Type out the entries again, keeping every word unchanged.
Start of Source data
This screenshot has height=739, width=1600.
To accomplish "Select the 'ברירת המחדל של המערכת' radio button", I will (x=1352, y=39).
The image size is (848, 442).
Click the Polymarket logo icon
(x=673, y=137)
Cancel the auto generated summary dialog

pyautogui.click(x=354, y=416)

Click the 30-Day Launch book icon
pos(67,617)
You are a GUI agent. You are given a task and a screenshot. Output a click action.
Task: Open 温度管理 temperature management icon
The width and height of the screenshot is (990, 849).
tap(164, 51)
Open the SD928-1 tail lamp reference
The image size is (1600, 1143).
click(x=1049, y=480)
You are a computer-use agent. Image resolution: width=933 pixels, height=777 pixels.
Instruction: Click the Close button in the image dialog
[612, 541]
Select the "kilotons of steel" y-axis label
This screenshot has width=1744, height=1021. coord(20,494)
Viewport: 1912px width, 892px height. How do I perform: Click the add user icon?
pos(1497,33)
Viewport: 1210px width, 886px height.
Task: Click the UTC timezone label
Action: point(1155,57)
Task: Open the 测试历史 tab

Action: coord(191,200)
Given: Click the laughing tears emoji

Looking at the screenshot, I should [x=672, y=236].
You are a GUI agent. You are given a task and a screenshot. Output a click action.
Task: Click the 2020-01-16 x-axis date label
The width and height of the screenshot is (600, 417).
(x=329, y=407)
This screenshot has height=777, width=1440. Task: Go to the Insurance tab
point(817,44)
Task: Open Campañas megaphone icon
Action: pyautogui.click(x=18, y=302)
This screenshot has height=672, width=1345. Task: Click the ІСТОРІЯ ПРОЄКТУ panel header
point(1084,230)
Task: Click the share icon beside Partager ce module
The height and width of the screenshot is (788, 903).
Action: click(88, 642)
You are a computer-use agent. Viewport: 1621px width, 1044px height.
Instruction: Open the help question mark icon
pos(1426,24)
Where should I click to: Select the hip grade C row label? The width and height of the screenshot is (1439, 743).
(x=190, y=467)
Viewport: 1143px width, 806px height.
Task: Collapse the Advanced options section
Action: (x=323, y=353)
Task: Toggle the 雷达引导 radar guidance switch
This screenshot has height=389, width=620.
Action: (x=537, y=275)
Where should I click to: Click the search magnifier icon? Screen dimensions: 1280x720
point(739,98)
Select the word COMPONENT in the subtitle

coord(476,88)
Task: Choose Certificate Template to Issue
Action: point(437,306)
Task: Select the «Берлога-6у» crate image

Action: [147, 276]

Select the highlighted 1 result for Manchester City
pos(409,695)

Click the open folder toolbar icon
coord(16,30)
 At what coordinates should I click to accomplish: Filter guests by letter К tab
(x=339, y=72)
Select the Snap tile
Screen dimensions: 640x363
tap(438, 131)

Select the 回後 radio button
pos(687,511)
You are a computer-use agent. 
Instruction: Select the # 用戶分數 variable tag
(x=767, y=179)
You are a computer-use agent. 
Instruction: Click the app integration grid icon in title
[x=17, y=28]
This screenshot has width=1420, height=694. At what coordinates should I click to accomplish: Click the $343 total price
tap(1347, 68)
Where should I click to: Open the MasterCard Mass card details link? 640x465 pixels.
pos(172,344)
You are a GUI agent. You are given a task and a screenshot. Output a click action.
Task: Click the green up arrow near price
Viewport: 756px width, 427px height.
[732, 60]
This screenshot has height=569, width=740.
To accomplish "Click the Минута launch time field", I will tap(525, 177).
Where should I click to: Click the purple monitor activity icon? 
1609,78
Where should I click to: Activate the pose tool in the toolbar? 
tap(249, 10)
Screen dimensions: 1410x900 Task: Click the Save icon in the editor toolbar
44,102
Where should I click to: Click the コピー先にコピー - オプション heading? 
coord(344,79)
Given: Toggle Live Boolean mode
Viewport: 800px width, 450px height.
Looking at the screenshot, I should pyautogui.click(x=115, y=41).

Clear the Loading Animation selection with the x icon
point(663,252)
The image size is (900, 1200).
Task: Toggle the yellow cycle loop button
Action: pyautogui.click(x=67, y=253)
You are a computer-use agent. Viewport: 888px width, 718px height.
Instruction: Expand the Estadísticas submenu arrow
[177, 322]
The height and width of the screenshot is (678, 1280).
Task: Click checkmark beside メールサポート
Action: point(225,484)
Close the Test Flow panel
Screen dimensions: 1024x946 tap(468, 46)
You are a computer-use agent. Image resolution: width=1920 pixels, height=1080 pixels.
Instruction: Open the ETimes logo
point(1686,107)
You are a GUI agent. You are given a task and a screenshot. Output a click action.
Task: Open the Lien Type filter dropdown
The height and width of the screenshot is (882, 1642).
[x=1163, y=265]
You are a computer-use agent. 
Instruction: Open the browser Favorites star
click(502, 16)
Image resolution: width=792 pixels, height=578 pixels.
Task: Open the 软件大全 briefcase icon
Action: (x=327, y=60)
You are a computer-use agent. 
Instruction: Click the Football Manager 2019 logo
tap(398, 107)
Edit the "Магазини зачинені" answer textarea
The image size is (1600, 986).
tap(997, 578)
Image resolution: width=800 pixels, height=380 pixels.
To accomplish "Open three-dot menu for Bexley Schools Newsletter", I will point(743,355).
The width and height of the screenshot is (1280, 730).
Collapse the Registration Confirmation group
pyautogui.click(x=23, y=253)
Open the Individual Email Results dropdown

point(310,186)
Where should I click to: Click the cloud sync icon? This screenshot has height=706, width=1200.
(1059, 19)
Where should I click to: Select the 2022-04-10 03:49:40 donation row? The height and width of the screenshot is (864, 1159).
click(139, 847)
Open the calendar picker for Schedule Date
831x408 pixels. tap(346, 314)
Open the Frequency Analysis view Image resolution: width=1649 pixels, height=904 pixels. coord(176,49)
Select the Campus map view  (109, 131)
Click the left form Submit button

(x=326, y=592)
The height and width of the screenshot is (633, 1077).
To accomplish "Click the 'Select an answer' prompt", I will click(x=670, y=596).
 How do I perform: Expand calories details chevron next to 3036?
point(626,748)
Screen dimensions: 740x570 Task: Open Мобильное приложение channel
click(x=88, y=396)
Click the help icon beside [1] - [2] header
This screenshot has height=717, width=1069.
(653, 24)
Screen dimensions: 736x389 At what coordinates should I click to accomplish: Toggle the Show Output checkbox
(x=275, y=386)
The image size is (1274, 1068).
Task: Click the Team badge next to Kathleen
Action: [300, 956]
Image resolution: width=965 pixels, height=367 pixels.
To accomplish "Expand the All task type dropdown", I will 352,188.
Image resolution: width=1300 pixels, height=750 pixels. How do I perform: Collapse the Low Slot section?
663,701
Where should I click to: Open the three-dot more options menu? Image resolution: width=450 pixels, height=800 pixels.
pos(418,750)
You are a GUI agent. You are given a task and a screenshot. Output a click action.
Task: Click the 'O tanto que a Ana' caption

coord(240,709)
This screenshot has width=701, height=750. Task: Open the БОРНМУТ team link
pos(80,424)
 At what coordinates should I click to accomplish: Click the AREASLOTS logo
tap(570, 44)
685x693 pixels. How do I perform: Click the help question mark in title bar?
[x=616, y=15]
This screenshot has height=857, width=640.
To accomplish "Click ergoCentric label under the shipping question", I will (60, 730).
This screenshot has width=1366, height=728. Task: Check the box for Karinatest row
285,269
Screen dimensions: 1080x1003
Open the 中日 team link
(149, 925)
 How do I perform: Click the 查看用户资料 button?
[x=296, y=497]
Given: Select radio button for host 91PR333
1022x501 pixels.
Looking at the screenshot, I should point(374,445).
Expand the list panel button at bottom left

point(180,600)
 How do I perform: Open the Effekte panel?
End of Source data
#### Result of this task:
This screenshot has height=739, width=1600.
To accomplish "Select the 'ברירת המחדל של המערכת' radio button", I will (x=1352, y=39).
The image size is (848, 442).
Click the Polymarket logo icon
(x=673, y=137)
Cancel the auto generated summary dialog

pyautogui.click(x=354, y=416)

Click the 30-Day Launch book icon
pos(67,617)
You are a GUI agent. You are given a task and a screenshot. Output a click action.
Task: Open 温度管理 temperature management icon
The width and height of the screenshot is (990, 849).
tap(164, 51)
Open the SD928-1 tail lamp reference
The image size is (1600, 1143).
click(x=1049, y=480)
You are a computer-use agent. Image resolution: width=933 pixels, height=777 pixels.
Instruction: Click the Close button in the image dialog
[612, 541]
Select the "kilotons of steel" y-axis label
This screenshot has width=1744, height=1021. coord(20,494)
Viewport: 1912px width, 892px height. How do I perform: Click the add user icon?
pos(1497,33)
Viewport: 1210px width, 886px height.
Task: Click the UTC timezone label
Action: point(1155,57)
Task: Open the 测试历史 tab

Action: coord(191,200)
Given: Click the laughing tears emoji

Looking at the screenshot, I should [x=672, y=236].
You are a GUI agent. You are given a task and a screenshot. Output a click action.
Task: Click the 2020-01-16 x-axis date label
The width and height of the screenshot is (600, 417).
(x=329, y=407)
This screenshot has height=777, width=1440. Task: Go to the Insurance tab
point(817,44)
Task: Open Campañas megaphone icon
Action: pyautogui.click(x=18, y=302)
This screenshot has height=672, width=1345. Task: Click the ІСТОРІЯ ПРОЄКТУ panel header
point(1084,230)
Task: Click the share icon beside Partager ce module
The height and width of the screenshot is (788, 903).
Action: click(88, 642)
You are a computer-use agent. Viewport: 1621px width, 1044px height.
Instruction: Open the help question mark icon
pos(1426,24)
Where should I click to: Select the hip grade C row label? The width and height of the screenshot is (1439, 743).
(x=190, y=467)
Viewport: 1143px width, 806px height.
Task: Collapse the Advanced options section
Action: (x=323, y=353)
Task: Toggle the 雷达引导 radar guidance switch
This screenshot has height=389, width=620.
Action: (x=537, y=275)
Where should I click to: Click the search magnifier icon? Screen dimensions: 1280x720
point(739,98)
Select the word COMPONENT in the subtitle

coord(476,88)
Task: Choose Certificate Template to Issue
Action: point(437,306)
Task: Select the «Берлога-6у» crate image

Action: [147, 276]

Select the highlighted 1 result for Manchester City
pos(409,695)

Click the open folder toolbar icon
coord(16,30)
 At what coordinates should I click to accomplish: Filter guests by letter К tab
(x=339, y=72)
Select the Snap tile
Screen dimensions: 640x363
tap(438, 131)

Select the 回後 radio button
pos(687,511)
You are a computer-use agent. 
Instruction: Select the # 用戶分數 variable tag
(x=767, y=179)
You are a computer-use agent. 
Instruction: Click the app integration grid icon in title
[x=17, y=28]
This screenshot has width=1420, height=694. At what coordinates should I click to accomplish: Click the $343 total price
tap(1347, 68)
Where should I click to: Open the MasterCard Mass card details link? 640x465 pixels.
pos(172,344)
You are a GUI agent. You are given a task and a screenshot. Output a click action.
Task: Click the green up arrow near price
Viewport: 756px width, 427px height.
[732, 60]
This screenshot has height=569, width=740.
To accomplish "Click the Минута launch time field", I will tap(525, 177).
Where should I click to: Click the purple monitor activity icon? 
1609,78
Where should I click to: Activate the pose tool in the toolbar? 
tap(249, 10)
Screen dimensions: 1410x900 Task: Click the Save icon in the editor toolbar
44,102
Where should I click to: Click the コピー先にコピー - オプション heading? 
coord(344,79)
Given: Toggle Live Boolean mode
Viewport: 800px width, 450px height.
Looking at the screenshot, I should pyautogui.click(x=115, y=41).

Clear the Loading Animation selection with the x icon
point(663,252)
The image size is (900, 1200).
Task: Toggle the yellow cycle loop button
Action: pyautogui.click(x=67, y=253)
You are a computer-use agent. Viewport: 888px width, 718px height.
Instruction: Expand the Estadísticas submenu arrow
[177, 322]
The height and width of the screenshot is (678, 1280).
Task: Click checkmark beside メールサポート
Action: point(225,484)
Close the Test Flow panel
Screen dimensions: 1024x946 tap(468, 46)
You are a computer-use agent. Image resolution: width=1920 pixels, height=1080 pixels.
Instruction: Open the ETimes logo
point(1686,107)
You are a GUI agent. You are given a task and a screenshot. Output a click action.
Task: Open the Lien Type filter dropdown
The height and width of the screenshot is (882, 1642).
[x=1163, y=265]
You are a computer-use agent. 
Instruction: Open the browser Favorites star
click(502, 16)
Image resolution: width=792 pixels, height=578 pixels.
Task: Open the 软件大全 briefcase icon
Action: (x=327, y=60)
You are a computer-use agent. 
Instruction: Click the Football Manager 2019 logo
tap(398, 107)
Edit the "Магазини зачинені" answer textarea
The image size is (1600, 986).
tap(997, 578)
Image resolution: width=800 pixels, height=380 pixels.
To accomplish "Open three-dot menu for Bexley Schools Newsletter", I will point(743,355).
The width and height of the screenshot is (1280, 730).
Collapse the Registration Confirmation group
pyautogui.click(x=23, y=253)
Open the Individual Email Results dropdown

point(310,186)
Where should I click to: Click the cloud sync icon? This screenshot has height=706, width=1200.
(1059, 19)
Where should I click to: Select the 2022-04-10 03:49:40 donation row? The height and width of the screenshot is (864, 1159).
click(139, 847)
Open the calendar picker for Schedule Date
831x408 pixels. tap(346, 314)
Open the Frequency Analysis view Image resolution: width=1649 pixels, height=904 pixels. coord(176,49)
Select the Campus map view  (109, 131)
Click the left form Submit button

(x=326, y=592)
The height and width of the screenshot is (633, 1077).
To accomplish "Click the 'Select an answer' prompt", I will click(x=670, y=596).
 How do I perform: Expand calories details chevron next to 3036?
point(626,748)
Screen dimensions: 740x570 Task: Open Мобильное приложение channel
click(x=88, y=396)
Click the help icon beside [1] - [2] header
This screenshot has height=717, width=1069.
(653, 24)
Screen dimensions: 736x389 At what coordinates should I click to accomplish: Toggle the Show Output checkbox
(x=275, y=386)
The image size is (1274, 1068).
Task: Click the Team badge next to Kathleen
Action: [300, 956]
Image resolution: width=965 pixels, height=367 pixels.
To accomplish "Expand the All task type dropdown", I will 352,188.
Image resolution: width=1300 pixels, height=750 pixels. How do I perform: Collapse the Low Slot section?
663,701
Where should I click to: Open the three-dot more options menu? Image resolution: width=450 pixels, height=800 pixels.
pos(418,750)
You are a GUI agent. You are given a task and a screenshot. Output a click action.
Task: Click the 'O tanto que a Ana' caption

coord(240,709)
This screenshot has width=701, height=750. Task: Open the БОРНМУТ team link
pos(80,424)
 At what coordinates should I click to accomplish: Click the AREASLOTS logo
tap(570, 44)
685x693 pixels. How do I perform: Click the help question mark in title bar?
[x=616, y=15]
This screenshot has height=857, width=640.
To accomplish "Click ergoCentric label under the shipping question", I will (60, 730).
This screenshot has width=1366, height=728. Task: Check the box for Karinatest row
285,269
Screen dimensions: 1080x1003
Open the 中日 team link
(149, 925)
 How do I perform: Click the 查看用户资料 button?
[x=296, y=497]
Given: Select radio button for host 91PR333
1022x501 pixels.
Looking at the screenshot, I should point(374,445).
Expand the list panel button at bottom left

point(180,600)
 How do I perform: Open the Effekte panel?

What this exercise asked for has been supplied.